Uh... by dimensional analysis I get the area coefficient of expansion as
the square of the linear coefficient.  If you are looking for square
inches of hole minus square inches of shaft cross section your answer
has to be in square inches.

On the other hand if you assume they are both round and just look at the
diameter of the hole minus the diameter of the shaft the whole area
thing is moot.

I loved my high school physics teacher, but I think I annoyed him.

Sherpa Doug

> -----Original Message-----
> From: Michael Vinson [mailto:mjvinson@HOTMAIL.COM]
> Sent: Thursday, September 27, 2001 11:35 AM
> To: PICLIST@MITVMA.MIT.EDU
> Subject: Re: [OT]: Coefficient of Thermal Expansion
>
>
> Lawrence Lile wrote, in part:
> >I've got an interesting problem in thermal expansion.  We have a 304
> >stainless steel shaft running through a High Density
> Polyethylene bearing
> >block, with about 0.020" clearance. [...]
> >Once found, I'm trying to figure out what to do with it.

_Entries:_
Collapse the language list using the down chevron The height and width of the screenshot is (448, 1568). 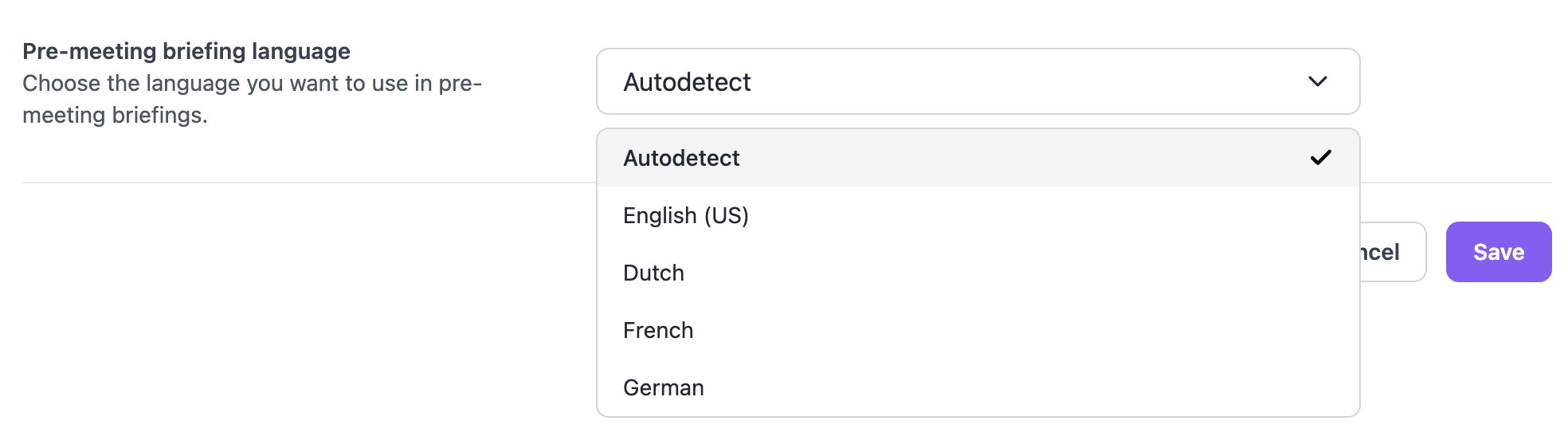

--

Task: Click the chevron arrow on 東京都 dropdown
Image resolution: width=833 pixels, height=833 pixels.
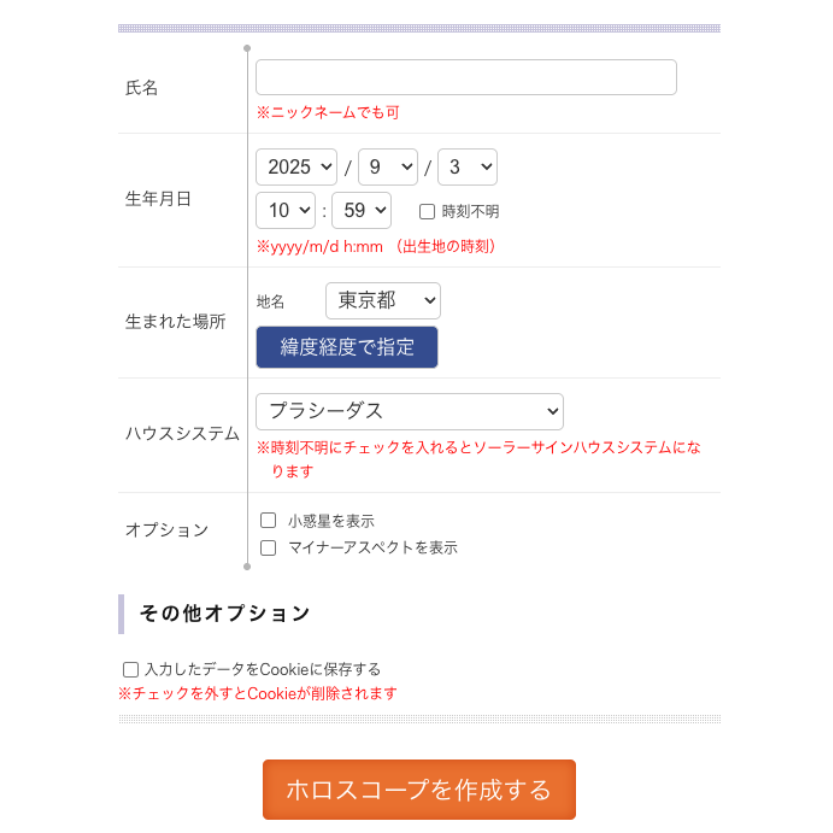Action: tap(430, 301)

---

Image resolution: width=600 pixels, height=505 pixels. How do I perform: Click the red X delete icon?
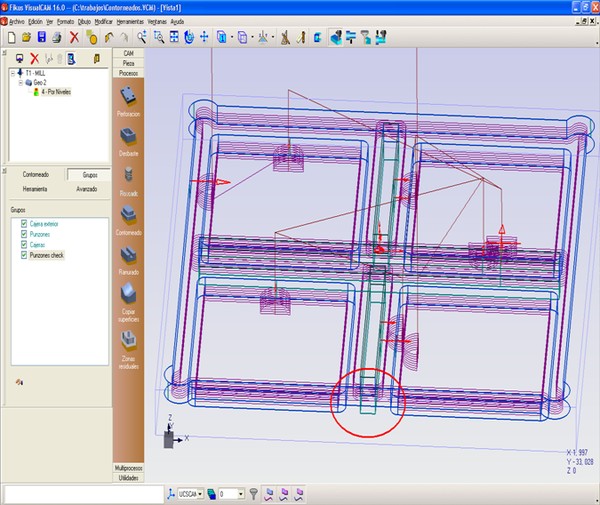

_Tasks and exercises:_
• 1. In the thermal expansion post, what does dimensional analysis give for the area coefficient of expansion?
• 2. Write a few more lines of the thermal expansion post, picking up right after its last line.

_Answers to the exercises:_
• 1. The square of the linear coefficient.

• 2.
> Would the inside
> >of the plastic bearing contract at the:
> >
> >1.  Coefficient of expansion rate  or
> >
> >2. Coefficient of expansion times Pi or something like that,
> since it is a
> >circle?
> >
> >Hmmm.  Shouldn't have slept through Physics.
>
> As a former physics professor, I've seen more sleeping engineering
> students than I can throw a stick (or a chalkboard eraser) at. But
> now you see why your physics professor begged you to pay attention
> when you were a student (and you, like all engineering students the
> world over, scoffed, "I'll never need to know this stuff.").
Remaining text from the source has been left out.